SUPPLIED TEXT section start

The 'New Elite' Is Taking Over, Say Elites
Beware the Mad Men-loving liberals, Charles Murray argues
Charles Murray set off a firestorm with an essay in The Washington Post arguing that the Tea Party is right—an out-of-touch "New Elite" is taking over the U.S. These elites aren't the dim-witted Wasps of yore; they go to the best universities, win high-powered jobs, and segregate themselves from the rest of us by living in the snobbiest neighborhoods in a few cities. They intermarry, passing along their wealth, privilege, and big-brained DNA onto their kids.
"The more efficiently a society identifies the most able young people of both sexes, sends them to the best colleges, unleashes them into an economy that is tailor-made for people with their abilities and lets proximity take its course, the sooner a New Elite... becomes a class unto itself," Murray writes. "It is by no means a closed club, as Barack Obama's example proves. But the credentials for admission are increasingly held by the children of those who are already members." Murray references several red and blue state cultural touchstones, like Mad Men and ultimate fighting, a brave act considering it not only invites members of each tribe to one-up the author with slightly more relevant pop cultural references, but also inspires a round of mocking from liberal bloggers with assembly-line-working, WWE-loving pasts. "Taken individually, members of the New Elite are isolated from mainstream America as a result of lifestyle choices that are nobody's business but their own. But add them all up, and they mean that the New Elite lives in a world that doesn't intersect with mainstream America in many important ways. When the tea party says the New Elite doesn't get America, there is some truth in the accusation."

SUPPLIED TEXT section end
DATASET CONTENT section start

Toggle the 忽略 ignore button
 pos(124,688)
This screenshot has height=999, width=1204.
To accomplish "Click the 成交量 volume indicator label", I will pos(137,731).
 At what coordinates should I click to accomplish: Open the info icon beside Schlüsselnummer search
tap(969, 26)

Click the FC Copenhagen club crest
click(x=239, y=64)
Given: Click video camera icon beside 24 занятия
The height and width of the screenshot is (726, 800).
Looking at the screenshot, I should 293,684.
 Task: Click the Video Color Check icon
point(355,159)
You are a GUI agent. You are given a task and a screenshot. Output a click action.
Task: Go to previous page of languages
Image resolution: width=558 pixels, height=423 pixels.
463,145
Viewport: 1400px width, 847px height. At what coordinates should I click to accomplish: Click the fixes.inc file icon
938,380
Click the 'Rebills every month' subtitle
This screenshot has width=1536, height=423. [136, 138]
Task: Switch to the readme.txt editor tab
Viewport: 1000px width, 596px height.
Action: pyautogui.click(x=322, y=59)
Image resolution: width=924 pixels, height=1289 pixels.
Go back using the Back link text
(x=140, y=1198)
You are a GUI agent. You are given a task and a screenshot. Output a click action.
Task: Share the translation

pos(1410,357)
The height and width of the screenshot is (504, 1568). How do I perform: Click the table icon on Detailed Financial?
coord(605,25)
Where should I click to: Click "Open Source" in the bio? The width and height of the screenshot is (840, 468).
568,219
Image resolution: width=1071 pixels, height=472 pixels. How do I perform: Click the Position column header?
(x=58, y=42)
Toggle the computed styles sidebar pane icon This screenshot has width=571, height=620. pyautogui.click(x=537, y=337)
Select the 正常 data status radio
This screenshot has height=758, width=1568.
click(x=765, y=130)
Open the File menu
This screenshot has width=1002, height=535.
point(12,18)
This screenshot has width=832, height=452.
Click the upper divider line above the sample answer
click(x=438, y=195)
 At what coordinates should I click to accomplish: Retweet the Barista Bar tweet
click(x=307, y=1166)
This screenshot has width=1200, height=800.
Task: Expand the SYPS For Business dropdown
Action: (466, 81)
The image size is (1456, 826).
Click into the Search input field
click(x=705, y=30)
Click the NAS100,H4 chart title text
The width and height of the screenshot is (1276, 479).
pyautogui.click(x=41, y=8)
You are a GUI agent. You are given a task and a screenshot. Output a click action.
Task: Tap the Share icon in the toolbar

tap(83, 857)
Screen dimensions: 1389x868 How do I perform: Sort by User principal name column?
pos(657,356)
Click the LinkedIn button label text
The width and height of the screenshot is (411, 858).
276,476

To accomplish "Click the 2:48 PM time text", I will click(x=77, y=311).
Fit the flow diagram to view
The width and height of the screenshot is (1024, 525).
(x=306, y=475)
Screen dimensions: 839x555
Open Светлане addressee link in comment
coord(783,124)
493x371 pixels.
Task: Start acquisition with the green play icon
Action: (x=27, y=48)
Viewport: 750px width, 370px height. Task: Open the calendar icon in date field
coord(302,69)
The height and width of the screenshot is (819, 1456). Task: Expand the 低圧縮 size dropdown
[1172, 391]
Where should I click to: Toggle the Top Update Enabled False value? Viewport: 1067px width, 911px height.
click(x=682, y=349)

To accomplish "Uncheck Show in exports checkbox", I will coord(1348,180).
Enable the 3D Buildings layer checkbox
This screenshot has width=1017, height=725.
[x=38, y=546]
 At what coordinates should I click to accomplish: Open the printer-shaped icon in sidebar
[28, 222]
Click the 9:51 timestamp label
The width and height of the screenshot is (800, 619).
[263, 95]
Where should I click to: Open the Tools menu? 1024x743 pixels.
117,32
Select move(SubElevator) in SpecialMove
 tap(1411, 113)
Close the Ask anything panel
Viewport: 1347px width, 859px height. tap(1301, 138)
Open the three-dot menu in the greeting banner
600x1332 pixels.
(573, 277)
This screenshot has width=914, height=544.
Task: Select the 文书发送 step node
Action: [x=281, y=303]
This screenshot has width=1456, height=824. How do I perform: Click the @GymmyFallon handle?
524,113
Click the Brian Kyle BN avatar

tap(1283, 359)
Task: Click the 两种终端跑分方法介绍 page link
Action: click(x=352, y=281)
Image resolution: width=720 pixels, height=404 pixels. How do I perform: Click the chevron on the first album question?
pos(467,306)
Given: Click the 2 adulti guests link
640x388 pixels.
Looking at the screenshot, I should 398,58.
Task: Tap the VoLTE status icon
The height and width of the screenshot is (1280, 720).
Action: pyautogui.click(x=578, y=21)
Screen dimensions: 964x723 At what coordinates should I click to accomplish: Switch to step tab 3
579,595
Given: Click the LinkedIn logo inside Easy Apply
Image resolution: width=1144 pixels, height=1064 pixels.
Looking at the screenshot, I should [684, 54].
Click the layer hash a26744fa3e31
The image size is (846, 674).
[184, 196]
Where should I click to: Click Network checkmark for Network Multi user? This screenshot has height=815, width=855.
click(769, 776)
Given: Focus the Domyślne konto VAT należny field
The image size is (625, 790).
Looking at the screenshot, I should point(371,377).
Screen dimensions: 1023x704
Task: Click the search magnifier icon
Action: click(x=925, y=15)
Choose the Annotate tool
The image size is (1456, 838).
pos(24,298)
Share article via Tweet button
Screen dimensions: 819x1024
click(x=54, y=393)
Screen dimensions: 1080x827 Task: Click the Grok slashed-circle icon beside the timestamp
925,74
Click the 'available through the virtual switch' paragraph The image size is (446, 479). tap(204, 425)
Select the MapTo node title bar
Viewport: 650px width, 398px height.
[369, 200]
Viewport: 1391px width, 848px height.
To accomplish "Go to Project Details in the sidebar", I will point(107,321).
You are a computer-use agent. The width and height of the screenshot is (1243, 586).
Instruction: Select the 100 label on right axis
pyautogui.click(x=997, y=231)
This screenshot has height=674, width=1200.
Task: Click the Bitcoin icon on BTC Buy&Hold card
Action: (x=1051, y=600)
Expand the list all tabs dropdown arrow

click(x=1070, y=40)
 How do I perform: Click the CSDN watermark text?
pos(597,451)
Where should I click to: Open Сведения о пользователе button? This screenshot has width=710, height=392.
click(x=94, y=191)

DATASET CONTENT section end

--- LIST OF TASKS ---
1. Summarize the article on the New Elite in two sentences.
2. Please output a passage of the article on the New Elite, beginning at the words "The 'New Elite'" and stopping after "onto their kids.".
3. Pick up the article on the New Elite from its last sentence and keep writing it.
This data comes from a separate source.

--- ANSWERS FOR THE EXERCISE ---
1. In an essay in The Washington Post, Charles Murray argues that a "New Elite," educated at the best universities and holding high-powered jobs, segregates itself in exclusive neighborhoods and passes its wealth and privilege on to its children. He contends that this group lives in a world that doesn't intersect with mainstream America in many important ways, so the Tea Party's charge that it doesn't get America holds some truth.

2.
The 'New Elite' Is Taking Over, Say Elites
Beware the Mad Men-loving liberals, Charles Murray argues
Charles Murray set off a firestorm with an essay in The Washington Post arguing that the Tea Party is right—an out-of-touch "New Elite" is taking over the U.S. These elites aren't the dim-witted Wasps of yore; they go to the best universities, win high-powered jobs, and segregate themselves from the rest of us by living in the snobbiest neighborhoods in a few cities. They intermarry, passing along their wealth, privilege, and big-brained DNA onto their kids.

3.
- It's Not that They're Smug. They're Dumb says Glenn Reynolds of Instapundit. "Forget cultural insularity or smugness. The main problem with the 'new elite' is that they’re not an elite at all. That is, they aren’t particularly smart, or competent. They are credentialed, but those credentials aren’t so much markers for smartness or competence, or even basic education, as they are admission tickets to the Gentry Class, based on good standardized test scores. That’s fine—ETS was berry, berry good to me—but it doesn’t have much to do with ability to succeed, or lead, in the real world. Worse yet, it seems to have fostered a sense of entitlement."
- Why Would There Be More Resentment Now? argues James Joyner at Outside the Beltway. It's easier than ever to climb the social ladder. "Aside from people who are true geniuses, it’s quite unusual to grow up in abject poverty—or even the lower middle class—and navigate the path to the Ivies and truly elite status. Which means that, no, the playing field isn’t completely level. Still, aside from the most dysfunctional families and circumstances, the road from poverty to a four-year degree from a regional university and admission to the middle class is hardly full of obstacles." Joyner himself has "a foot in both 'Americas'," being the first generation in his family to go to college and having served in the military. But, he says, people from both are "Real Americans." Unfortunately, "a lot of people who’ve lived their whole lives in one or the other seem not to feel that way."
- Conspicuously Absent from This Analysis: Money "Can you write about class without mentioning money?" David Frum asks. Murray's attempt to define elite status by power instead of money makes for "very, very strange reading," Frum writes. "I wonder if it ever occurs to him that Tim LaHaye – the minister turned author who has sold those 65 million copies of the Left Behind series – might belong to some kind of elite? He has money and power, doesn’t he? (LaHaye played an important role in securing evangelical support for George W. Bush in 2000.) But no: LaHaye is an evangelical Christian and so is by definition excluded. ... Factory floors off limits to the American elite? I have to believe that more than a few members of the Forbes 400 have visited the factories they own. So that disqualifies all of them. As I said: a strange way to think. You can call this kind of analysis many things – but social science sure is not one of them."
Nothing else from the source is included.